I got bitten by a human at a concert. We were at Music Midtown, watching the Dropkick Murphys show. The band decided that it would be neat if the whole crowd were one giant circle pit. The crowd, always eager to please, complied. During our sprint in the pit to save ourselves and not get trampled, a guy half-trips running towards me and bites my right index finger. The bite is infected within the hour.
A Morning of Terror
One morning, I awoke to the distant sound of a power drill. I got up
with the plan to tell Katie off for using loud tools at 9am. I was
confused to find the sound not coming from Katie's room, even more
confused that they were not coming from the living room. Then I noticed
it. The drilling was coming from the other side of my deadbolt! Someone
was removing my lock! I was freaking frightened, which always makes me
act weird. Well, as a brilliant spontaneous response to this, since
the lock was almost off, and I didn't have my phone with me, and the lock was almost off, what did I do? I held the door shut. The lock came off, and the door was pushed, and I held it closed.
Then I leaned down and looked through the hole where the lock was.
And in a very authoritative tone, asked:
"Is there a reason you are removing my lock?"
A man's face appears on the other side of the hole.
"This apartment is supposed to be vacant."
"...Well, it's not. Why are you removing my lock?"
"R305, I was told this was vacant."
"It's not been vacant for a while, and it's not going to be for a lot longer."
"Oh, shit. I've got to put another lock on here."
I do not let the door open when he tries to open it again.
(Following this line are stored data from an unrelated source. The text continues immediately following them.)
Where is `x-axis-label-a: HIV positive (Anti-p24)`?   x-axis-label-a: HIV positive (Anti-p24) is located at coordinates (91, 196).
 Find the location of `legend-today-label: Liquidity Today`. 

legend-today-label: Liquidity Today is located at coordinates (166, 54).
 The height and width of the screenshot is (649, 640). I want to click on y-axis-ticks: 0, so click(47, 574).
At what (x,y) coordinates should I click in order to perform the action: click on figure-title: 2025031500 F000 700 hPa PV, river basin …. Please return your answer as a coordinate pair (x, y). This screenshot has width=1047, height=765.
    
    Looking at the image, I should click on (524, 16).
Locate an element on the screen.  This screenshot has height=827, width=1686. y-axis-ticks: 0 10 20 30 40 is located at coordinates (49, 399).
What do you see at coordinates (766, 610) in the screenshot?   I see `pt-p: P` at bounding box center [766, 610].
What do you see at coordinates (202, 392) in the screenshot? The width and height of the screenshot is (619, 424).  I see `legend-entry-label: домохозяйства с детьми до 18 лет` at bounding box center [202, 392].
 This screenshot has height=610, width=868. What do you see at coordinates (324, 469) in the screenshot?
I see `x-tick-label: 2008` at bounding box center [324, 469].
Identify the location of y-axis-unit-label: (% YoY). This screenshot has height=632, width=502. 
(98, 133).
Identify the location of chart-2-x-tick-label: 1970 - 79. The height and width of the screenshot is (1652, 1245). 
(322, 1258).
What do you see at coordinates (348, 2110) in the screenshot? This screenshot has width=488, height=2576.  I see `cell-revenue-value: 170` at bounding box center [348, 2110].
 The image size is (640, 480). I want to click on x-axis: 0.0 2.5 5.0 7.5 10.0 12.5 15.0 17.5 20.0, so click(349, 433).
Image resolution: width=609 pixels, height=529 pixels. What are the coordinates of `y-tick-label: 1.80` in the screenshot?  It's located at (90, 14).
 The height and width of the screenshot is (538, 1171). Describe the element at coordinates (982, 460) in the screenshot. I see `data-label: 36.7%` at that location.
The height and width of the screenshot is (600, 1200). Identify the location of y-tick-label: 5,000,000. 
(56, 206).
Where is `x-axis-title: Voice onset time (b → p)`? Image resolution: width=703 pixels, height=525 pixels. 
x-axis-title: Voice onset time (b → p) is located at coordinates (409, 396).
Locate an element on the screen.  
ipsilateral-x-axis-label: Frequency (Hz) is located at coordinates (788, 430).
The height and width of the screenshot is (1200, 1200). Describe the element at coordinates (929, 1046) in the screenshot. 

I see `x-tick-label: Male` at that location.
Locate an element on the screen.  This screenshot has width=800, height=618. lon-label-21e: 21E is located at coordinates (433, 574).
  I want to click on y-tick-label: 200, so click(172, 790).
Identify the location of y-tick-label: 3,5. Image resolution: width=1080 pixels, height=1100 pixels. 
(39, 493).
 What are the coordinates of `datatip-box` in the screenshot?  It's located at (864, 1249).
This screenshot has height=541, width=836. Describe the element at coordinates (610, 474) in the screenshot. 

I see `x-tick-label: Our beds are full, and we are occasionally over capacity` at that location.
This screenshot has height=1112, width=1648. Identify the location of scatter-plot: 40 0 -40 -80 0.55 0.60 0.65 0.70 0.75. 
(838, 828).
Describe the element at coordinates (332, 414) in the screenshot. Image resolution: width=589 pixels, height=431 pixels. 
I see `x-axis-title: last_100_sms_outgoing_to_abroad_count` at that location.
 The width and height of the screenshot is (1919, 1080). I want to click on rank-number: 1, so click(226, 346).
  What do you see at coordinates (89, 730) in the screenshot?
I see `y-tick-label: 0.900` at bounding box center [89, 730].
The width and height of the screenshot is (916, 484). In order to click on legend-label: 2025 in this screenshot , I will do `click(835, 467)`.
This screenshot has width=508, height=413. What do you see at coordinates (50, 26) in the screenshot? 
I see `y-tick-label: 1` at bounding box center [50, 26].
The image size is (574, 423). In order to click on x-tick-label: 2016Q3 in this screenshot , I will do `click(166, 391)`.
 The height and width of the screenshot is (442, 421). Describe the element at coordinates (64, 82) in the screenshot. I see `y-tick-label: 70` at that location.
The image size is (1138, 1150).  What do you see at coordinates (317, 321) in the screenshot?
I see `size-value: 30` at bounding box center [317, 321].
The man is wearing a brown jacket zipped up.
"I work here."
"Do you have a work order that I can see?"
"Uh, no, but I was told that R305 was vacant."
I see his tools on the ground, and make a snap decision. I open the door.
He begins changing the lock, then starts gathering up his stuff.
"Oh, the key!" And he hands me a key.
More specifically, he hands me one key from a set.
I
grab my laptop and the only other thing of value in my apartment and
head down to the leasing office to confirm that he works there, and
that there's not just some guy with a key to my place.
On the way to the office, he runs up to me.
"He's a second key. I'm so sorry. It was apartment R205. Sorry again."
The office was able to confirm that he works there. And I now, for no good reason at all, have a new lock.